Le 27 avril, des soldats ont donné l'ordre aux civils de se rendre
immédiatement vers les sites et ont refusé de permettre à ceux qui se
trouvaient au marché ou sur les routes de rentrer chez eux prendre le
minimum nécessaire. Les autorités n'ont fourni ni abri, ni nourriture,
ni eau, ni sanitaires dans les sites, en violation de l'article 17 du
Protocole additionnel des Conventions de Genève. Après une nuit passée
dehors, sous une pluie froide, ces personnes déplacées ont commencé le
lendemain à construire des abris temporaires.
Les autorités ont exclu les travailleurs de l'aide humanitaire de ces
sites déclarant la zone "peu sûre". Les rebelles des Forces pour la
Défense de la Démocratie (FDD) en lutte contre le gouvernement burundais
depuis sept ans, font de fréquentes incursions dans l'est du Burundi,
depuis leurs bases situées en Tanzanie voisine.

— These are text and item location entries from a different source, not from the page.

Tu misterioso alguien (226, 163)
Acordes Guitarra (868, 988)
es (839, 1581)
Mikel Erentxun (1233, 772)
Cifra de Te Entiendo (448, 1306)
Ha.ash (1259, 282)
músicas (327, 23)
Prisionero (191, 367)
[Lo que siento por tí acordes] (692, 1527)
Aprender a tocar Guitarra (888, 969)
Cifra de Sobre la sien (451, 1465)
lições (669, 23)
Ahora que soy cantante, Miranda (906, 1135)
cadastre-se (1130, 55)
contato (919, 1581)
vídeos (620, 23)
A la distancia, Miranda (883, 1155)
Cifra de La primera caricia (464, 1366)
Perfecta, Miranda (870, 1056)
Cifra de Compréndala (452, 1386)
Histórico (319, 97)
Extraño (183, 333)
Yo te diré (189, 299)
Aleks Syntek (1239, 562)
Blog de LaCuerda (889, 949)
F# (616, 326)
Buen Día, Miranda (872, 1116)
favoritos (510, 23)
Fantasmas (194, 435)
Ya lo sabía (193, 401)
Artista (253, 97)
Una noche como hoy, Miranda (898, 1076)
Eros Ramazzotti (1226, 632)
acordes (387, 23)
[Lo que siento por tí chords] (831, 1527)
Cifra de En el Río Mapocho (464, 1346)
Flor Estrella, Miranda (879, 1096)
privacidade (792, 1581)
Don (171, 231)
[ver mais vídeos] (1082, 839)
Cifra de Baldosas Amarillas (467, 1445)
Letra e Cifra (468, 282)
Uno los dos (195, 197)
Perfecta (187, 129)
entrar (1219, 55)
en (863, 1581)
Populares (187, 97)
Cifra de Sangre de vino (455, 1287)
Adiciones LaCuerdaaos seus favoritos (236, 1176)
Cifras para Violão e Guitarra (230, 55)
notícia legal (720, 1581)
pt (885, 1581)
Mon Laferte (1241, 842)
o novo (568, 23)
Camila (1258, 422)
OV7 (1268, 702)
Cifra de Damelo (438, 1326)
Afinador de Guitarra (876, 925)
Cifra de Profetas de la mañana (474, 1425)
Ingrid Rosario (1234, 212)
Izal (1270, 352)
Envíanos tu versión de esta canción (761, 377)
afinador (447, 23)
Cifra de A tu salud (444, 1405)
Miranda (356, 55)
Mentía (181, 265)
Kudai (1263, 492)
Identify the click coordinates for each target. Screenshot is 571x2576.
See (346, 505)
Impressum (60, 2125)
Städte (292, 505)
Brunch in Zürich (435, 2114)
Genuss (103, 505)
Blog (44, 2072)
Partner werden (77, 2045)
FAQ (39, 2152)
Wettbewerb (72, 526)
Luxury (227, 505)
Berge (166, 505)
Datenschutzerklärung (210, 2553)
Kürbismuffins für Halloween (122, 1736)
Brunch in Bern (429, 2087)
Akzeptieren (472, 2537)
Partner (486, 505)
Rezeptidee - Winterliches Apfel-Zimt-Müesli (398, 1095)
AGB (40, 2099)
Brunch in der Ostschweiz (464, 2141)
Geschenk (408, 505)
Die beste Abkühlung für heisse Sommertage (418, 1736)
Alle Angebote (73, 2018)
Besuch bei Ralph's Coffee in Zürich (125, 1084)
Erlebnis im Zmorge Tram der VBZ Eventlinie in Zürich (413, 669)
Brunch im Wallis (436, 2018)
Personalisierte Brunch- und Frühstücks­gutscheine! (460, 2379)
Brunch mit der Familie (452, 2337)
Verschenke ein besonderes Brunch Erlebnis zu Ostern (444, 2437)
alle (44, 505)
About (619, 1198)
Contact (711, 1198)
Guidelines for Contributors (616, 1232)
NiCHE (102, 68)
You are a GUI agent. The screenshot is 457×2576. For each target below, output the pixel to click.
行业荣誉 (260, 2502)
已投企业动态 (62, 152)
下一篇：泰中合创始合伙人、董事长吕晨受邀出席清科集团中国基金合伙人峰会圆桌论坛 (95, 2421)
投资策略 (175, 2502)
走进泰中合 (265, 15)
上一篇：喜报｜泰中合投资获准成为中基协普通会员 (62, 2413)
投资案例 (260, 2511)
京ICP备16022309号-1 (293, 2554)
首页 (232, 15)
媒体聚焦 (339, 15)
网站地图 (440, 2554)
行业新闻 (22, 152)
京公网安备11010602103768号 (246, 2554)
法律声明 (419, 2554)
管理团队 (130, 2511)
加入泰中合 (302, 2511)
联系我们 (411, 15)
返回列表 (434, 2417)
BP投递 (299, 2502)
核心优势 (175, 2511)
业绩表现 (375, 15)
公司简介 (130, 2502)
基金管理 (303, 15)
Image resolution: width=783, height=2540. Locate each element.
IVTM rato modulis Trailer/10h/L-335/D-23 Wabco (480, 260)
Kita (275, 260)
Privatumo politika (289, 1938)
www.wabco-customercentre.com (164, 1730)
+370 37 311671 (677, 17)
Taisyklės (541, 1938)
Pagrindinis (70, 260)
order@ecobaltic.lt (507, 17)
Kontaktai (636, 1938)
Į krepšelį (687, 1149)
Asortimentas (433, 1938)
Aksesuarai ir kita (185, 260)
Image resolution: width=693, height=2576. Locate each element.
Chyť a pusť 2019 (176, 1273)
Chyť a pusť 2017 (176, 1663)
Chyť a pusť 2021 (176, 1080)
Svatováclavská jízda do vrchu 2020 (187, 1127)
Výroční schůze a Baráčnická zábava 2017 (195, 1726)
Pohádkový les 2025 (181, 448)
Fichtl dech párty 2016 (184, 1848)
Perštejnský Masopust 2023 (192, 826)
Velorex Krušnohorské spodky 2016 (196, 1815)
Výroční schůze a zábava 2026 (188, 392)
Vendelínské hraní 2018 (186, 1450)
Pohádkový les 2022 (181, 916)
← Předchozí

Hier, pour la première fois, des représentants des agences des Nations
Unies ont été autorisés à visiter les camps en compagnie de responsables
du gouvernement. Ils seraient arrivés à un accord sur l'établissement
d'un corridor de sécurité pour permettre l'acheminement de l'aide
humanitaire, à partir de la fin de la semaine.
Les autorités ont également interdit l'accès des camps à la presse et
début mai, ont arrêté deux journalistes d'une chaîne de radio nationale
lorsque ces derniers ont tenté de pénétrer dans l'un des camps. Après la
libération des journalistes, les autorités les ont mis en garde contre
toute tentative pour retourner dans le camp.
Selon des résidents du camp, il est permis de quitter les sites un ou
deux jours au maximum par semaine ce qui n'est pas suffisant pour
permettre aux résidents de s'occuper de leurs champs et d'aller chercher
des biens chez eux.
Les résidents des camps ont accusé l'armée de coups et torture,
d'arrestations arbitraires et de détentions prolongées dans des cellules
communautaires. Ils ont affirmé que des soldats avaient violé et agressé
des femmes dans le camp. Ils ont déclaré que les soldats avaient forcé
des civils à transporter du matériel dans les zones de combat et ont
cité l'exemple d'un jeune homme blessé par balle au cours d'une telle
opération.
Les soldats ont transformé l'hôpital de Nyabitsinda en une caserne
militaire, forçant les patients à partir. Il est maintenant très
improbable que des malades iront chercher de l'aide là-bas. Ils auraient
utilisé des chaises et des bancs pris dans l'école locale comme bois de
feu pour faire cuire des chèvres volées aux habitants du coin.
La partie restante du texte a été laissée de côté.